Myanmar has been hit by soaring inflation since the military coup in 2021 and the regime’s attempts to cool it down have been in vain. The latest blow came early this month with the junta’s circulation of a new 20,000-kyat banknote, which only worsened the inflation panic among the public. One US dollar is now traded at around 3,900 kyats in the open market, and the price of gold was 3.92 million kyats per 16 grams on Aug. 21.
To counter the situation, the CBM held a meeting in Naypyitaw on Saturday with regime bodies including the BSI and the Union of Myanmar Federation of Chambers of Commerce and Industry (UMFCCI) on the foreign currency situation. Following the meeting it revealed its plan to form a task force to scrutinize and investigate businesses that have been manipulating market prices.
“Prices these days are not at reasonable rates and they are intentionally created by some people who are manipulating them for their benefit. Therefore, we will take effective action,” said Than Than Swe, governor of the junta-controlled CBM, at the meeting.
According to the minutes of the meeting, the governor warned Myanmar people not to hoard dollars and other foreign currencies. She said permission is required to hold them, and only up to a maximum of $10,000 or the equivalent amount of other foreign currencies, and only for a maximum of six months.
To avoid hoarding, she said, after six months holders must sell the foreign currencies to specified banks at a fixed rate set by the CBM. For example, the regime’s official exchange rate for the dollar is 2,100 kyats.
The CBM raised the issue of exporters who failed to show bank records declaring their export earnings during the period from 2016 to 2022, saying this was a reason for the worsening exchange rate. It said some businesses failed to produce transaction records for export earnings amounting to up to $2 billion.
General Yan Naing Soe, a joint secretary of the junta’s Central Committee on Ensuring Smooth Flow of Trade and Goods, echoed the CBM governor and warned exporters to clear all export earnings within 45 days.
“The current dollar price is baseless. Don’t be worried about it. It will decrease when the time comes,” he said without offering a specific timeframe.
“We will form a task force to deal with the soaring gold price and exchange rate,” he added.
He said that the regime has filed lawsuits against 78 companies for failing to show bank transaction records of export earnings, adding that the founders of two companies are already in jail. He added that plans are in the works to sue more than 80 additional companies.

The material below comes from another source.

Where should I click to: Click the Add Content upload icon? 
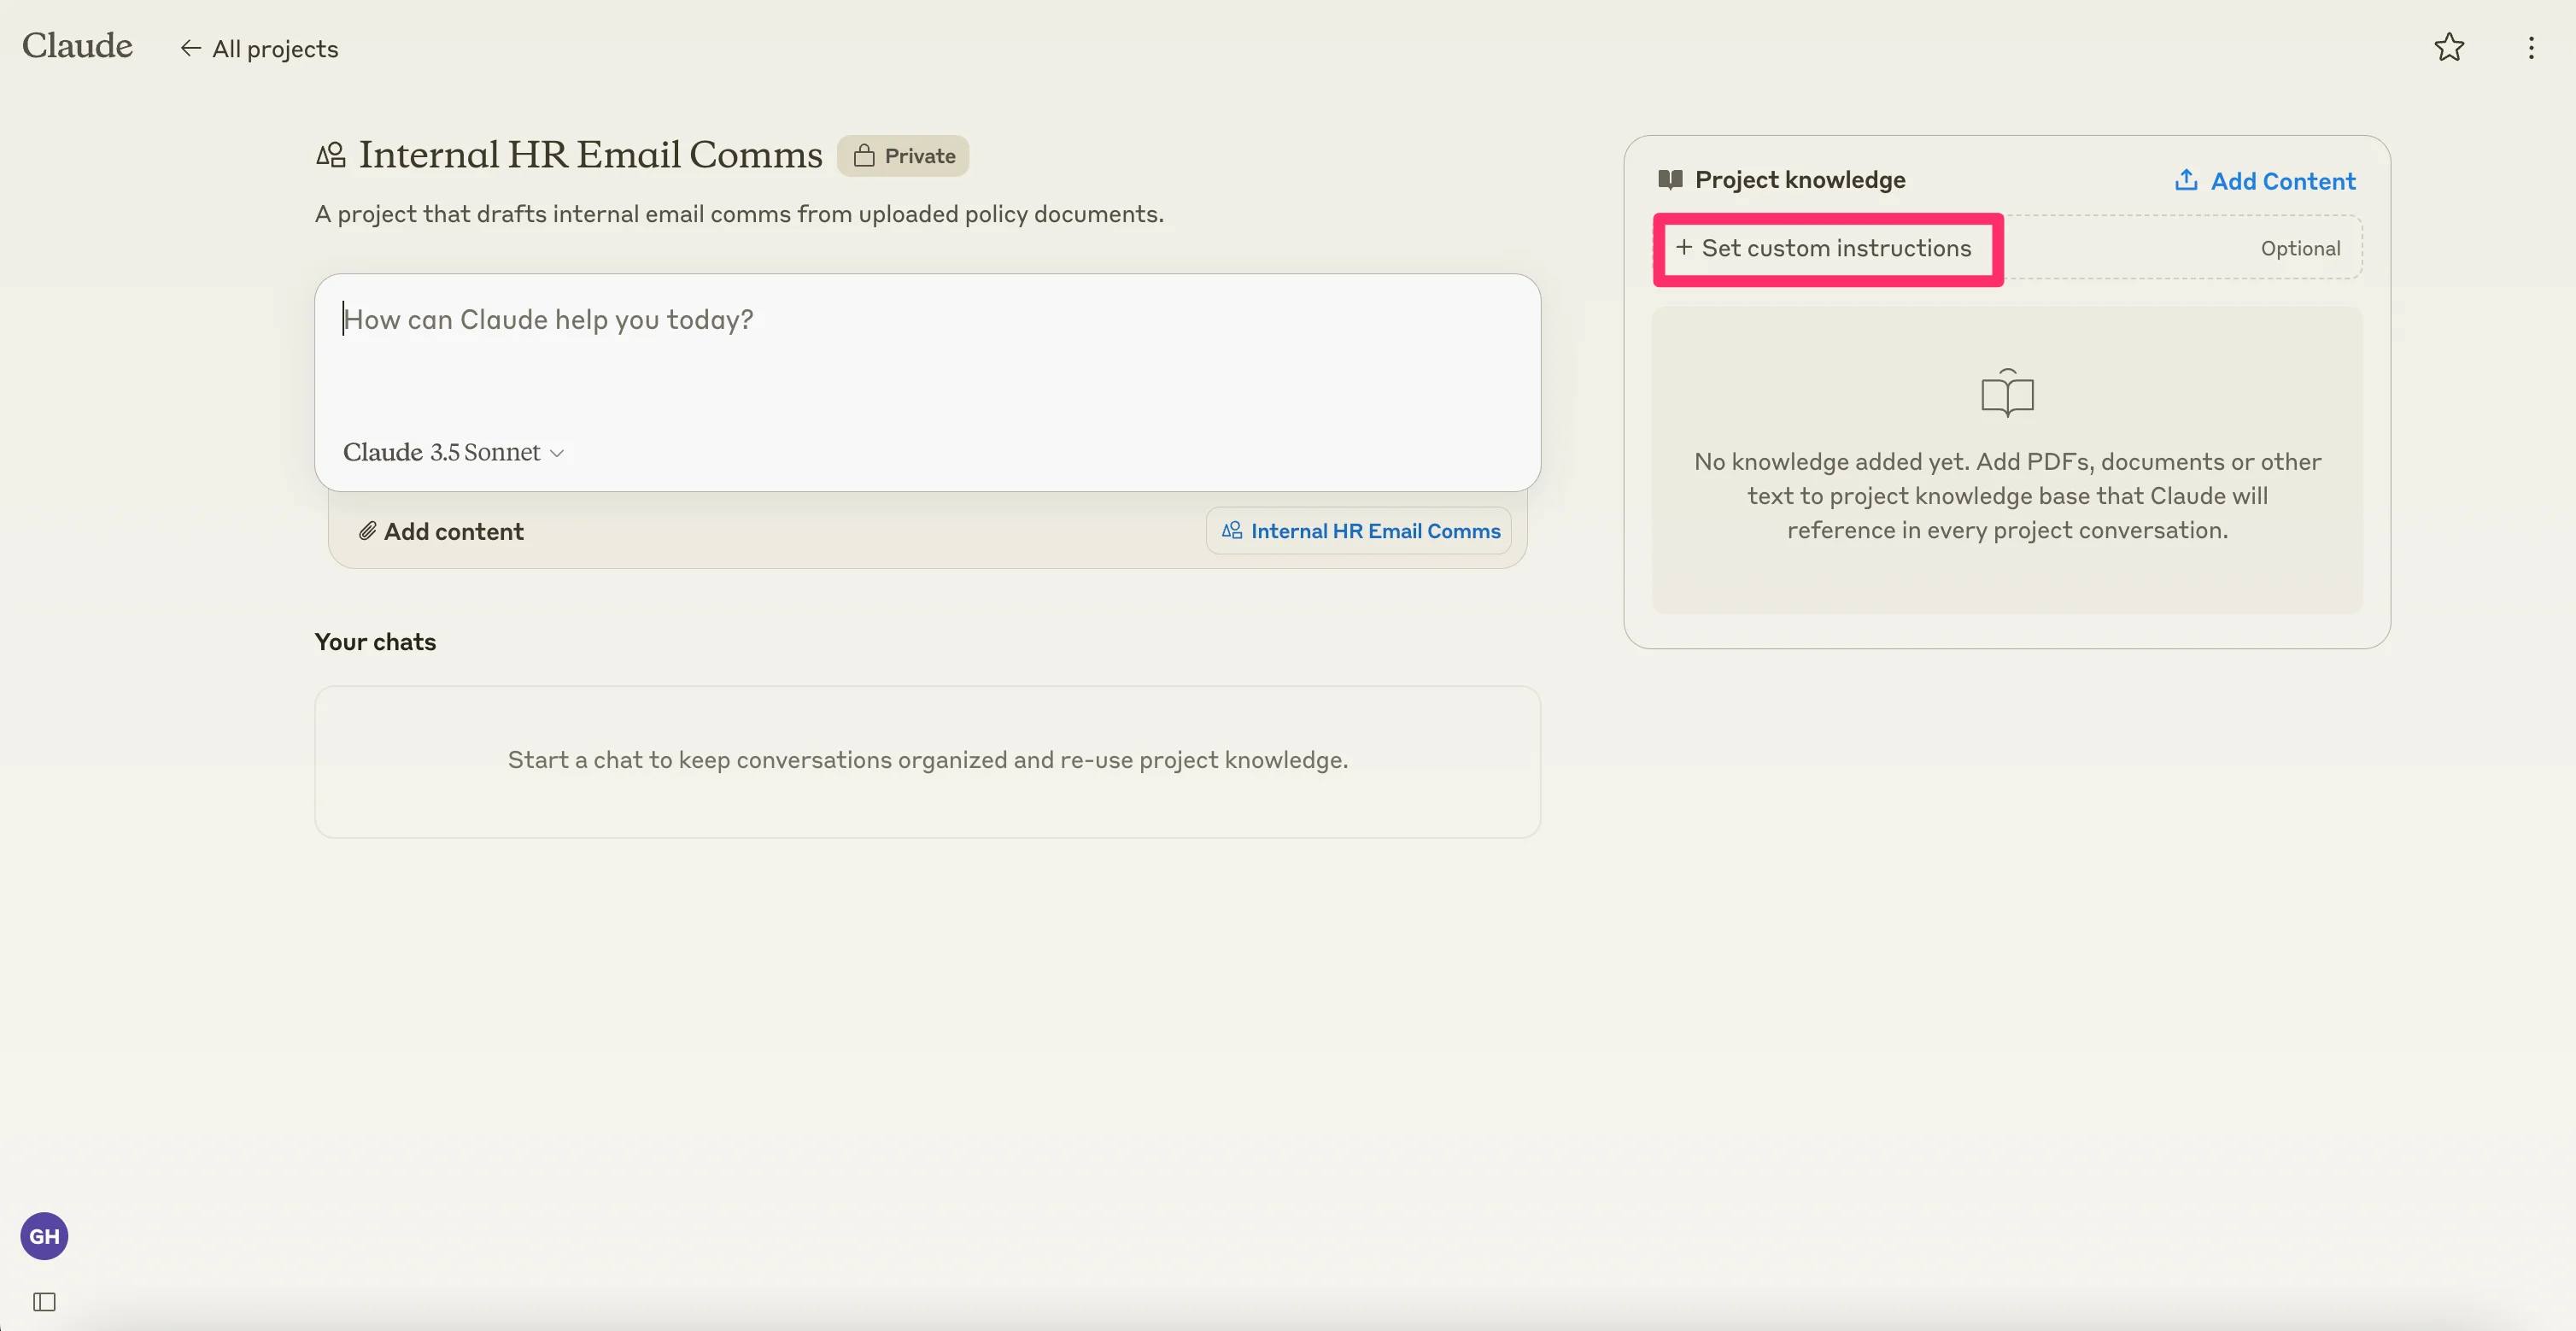coord(2186,180)
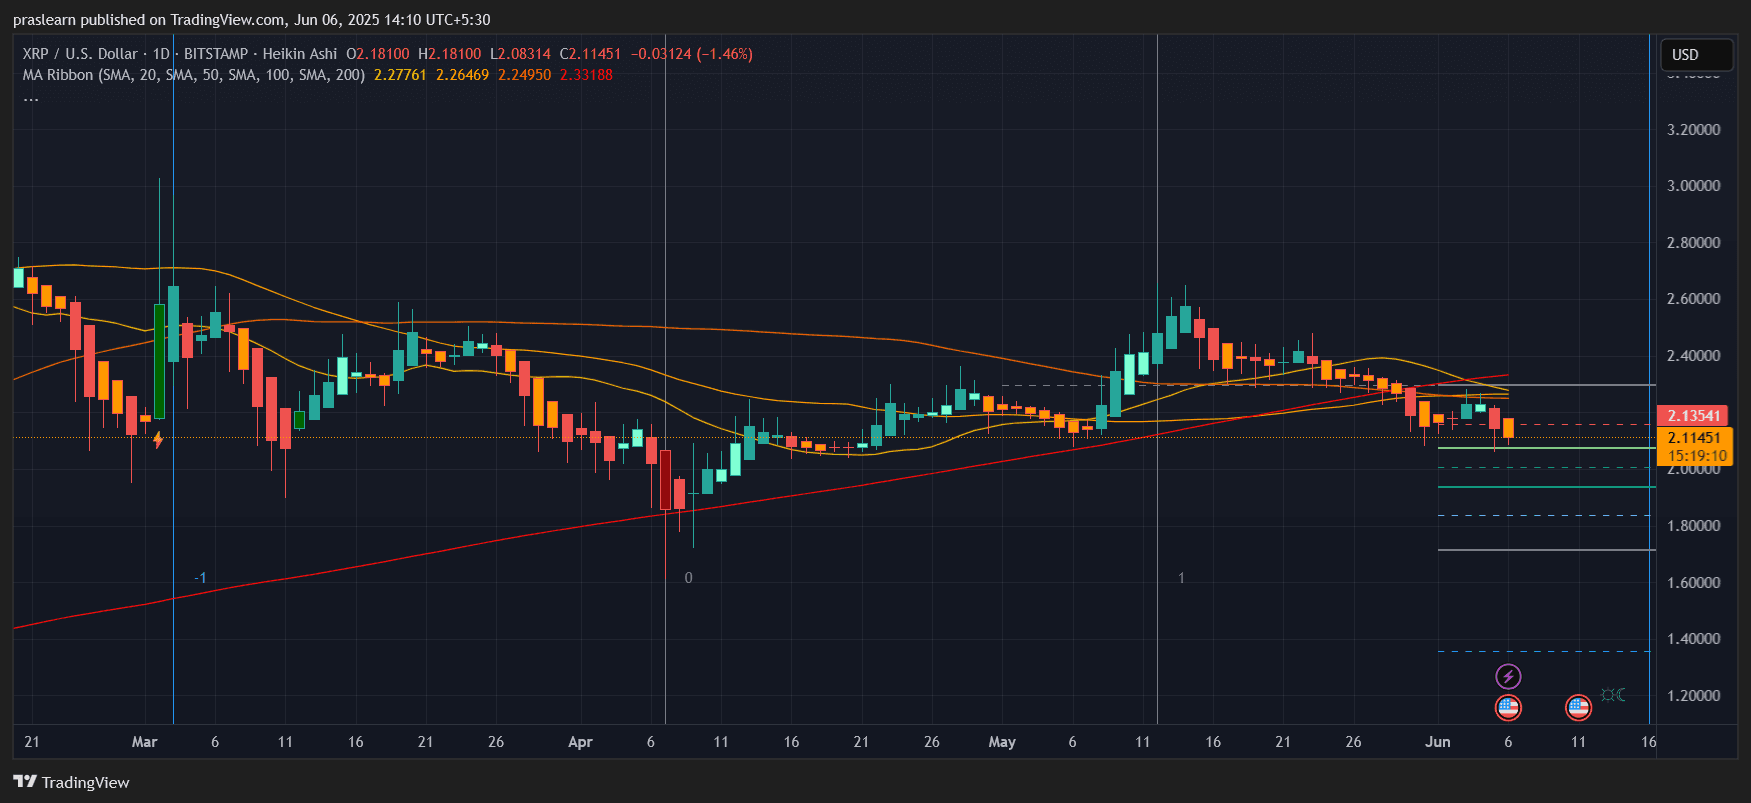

One exporter dismissed the CBM’s claims as “nonsense”, describing them as an attempt to blame others for its failure to manage the financial sector properly.

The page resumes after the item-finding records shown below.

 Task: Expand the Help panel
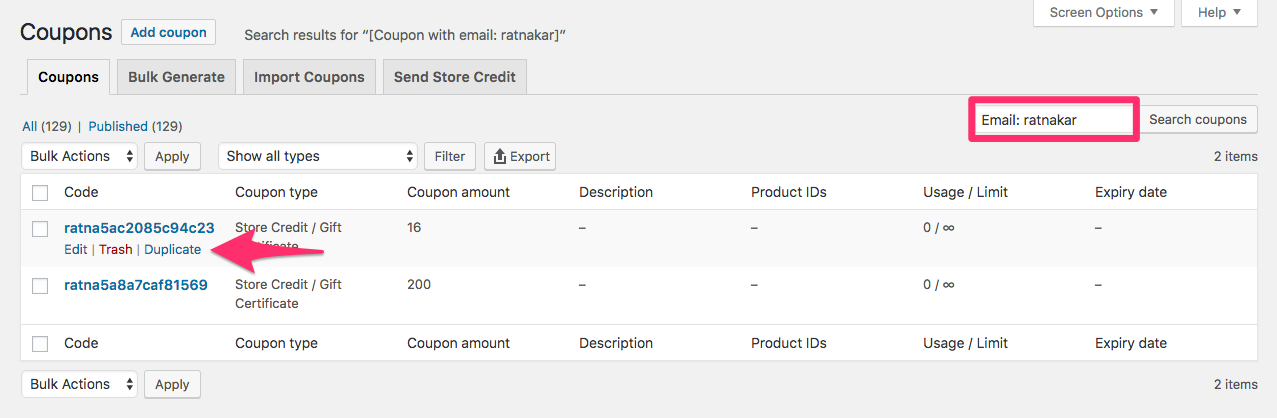pos(1219,13)
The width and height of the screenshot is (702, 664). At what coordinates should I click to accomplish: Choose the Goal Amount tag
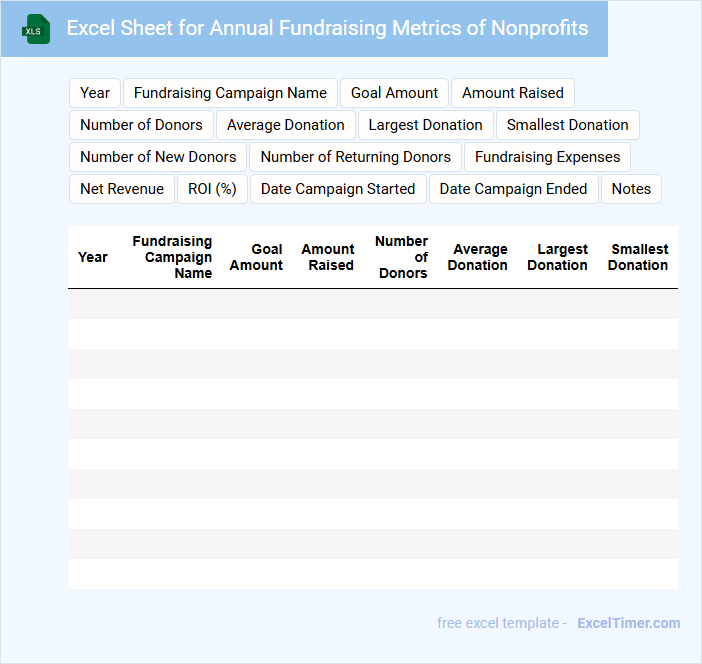[x=394, y=93]

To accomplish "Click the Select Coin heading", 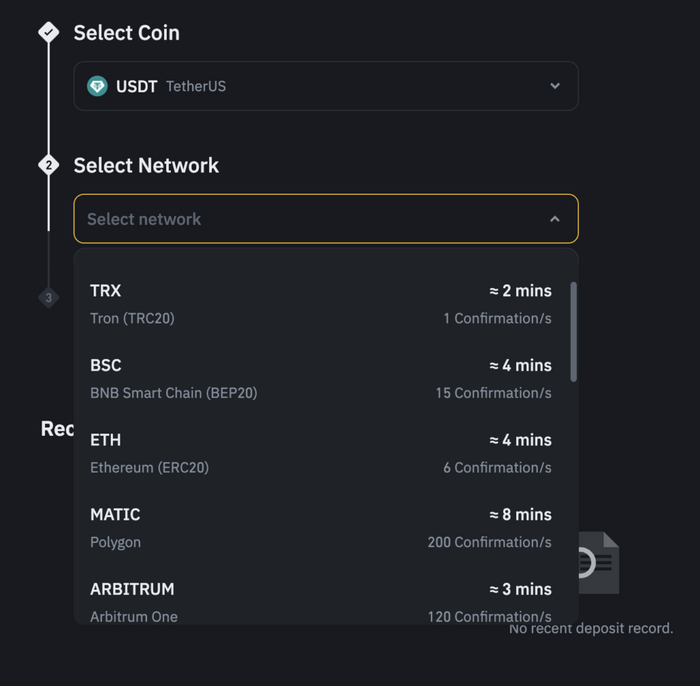I will [x=127, y=33].
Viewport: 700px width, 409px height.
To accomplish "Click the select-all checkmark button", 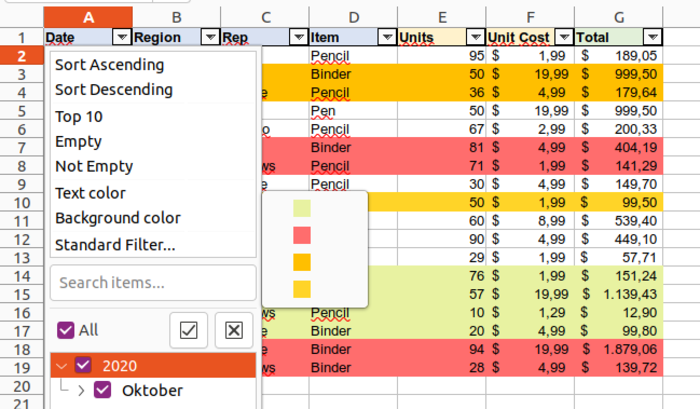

They explained that the $2 billion cited by the CBM is not government revenue, rather it is companies’ private earnings. The companies have already paid the related customs and tax clearance, the exporter said, adding that in the past domestic exporters and overseas importers have always been free to arrange payments as they saw fit.
“The junta’s explanation [of the problem] is total nonsense, and so is dating it back to when the civilian National League for Democracy [NLD] government took power in 2016. It is trying to imply to the public that the NLD government didn’t handle [the economy] well, and it is trying to convince them that the current high foreign exchange rates are a result of that. But it is total nonsense,” said U Thant Zin (not his real name), an export and import businessman.
The CBM ordered exporters to convert 65 percent of export earnings into kyats at a fixed rate—set by the CBM—starting from March, in a move seen as part of the regime’s efforts to take control of foreign currency inflows.
The junta-controlled CBM has repeatedly claimed that foreign exchange rates and gold prices are rising because certain businesses are manipulating them, but economists say the regime is simply trying to cover up for its own failures and economic mismanagement.
Exporters are not the only targets of the CBM: It has made similar accusations against gold traders.
“I’m not saying there aren’t people who manipulate [prices],” said a member of the Federation of Myanmar Gold Entrepreneurs Association (FMGEA), explaining that some people may have bought piles of gold bars while spreading rumors that other assets are no longer safe, hoping to drive up prices and sell later at a profit.
“But we, the gold market players, what we expect is only lower prices. Because people buy gold and jewelry only when the prices are affordable,” he said.
Since the junta-controlled CBM revealed its plan to organize a task force to scrutinize, investigate and take action against market manipulation on Saturday, the foreign exchange rate and gold price have significantly dropped this week. On Friday, the gold price jumped to 3,930,000 kyats per 16 grams, the highest figure ever, while the exchange rate jumped to 3,900 kyats per dollar. But on Tuesday, the gold price decreased to 3,680,000 kyats and the exchange rate fell to 3,650 kyats per dollar. Businesspeople in gold and foreign exchange markets expect to see the prices fall further in the coming weeks.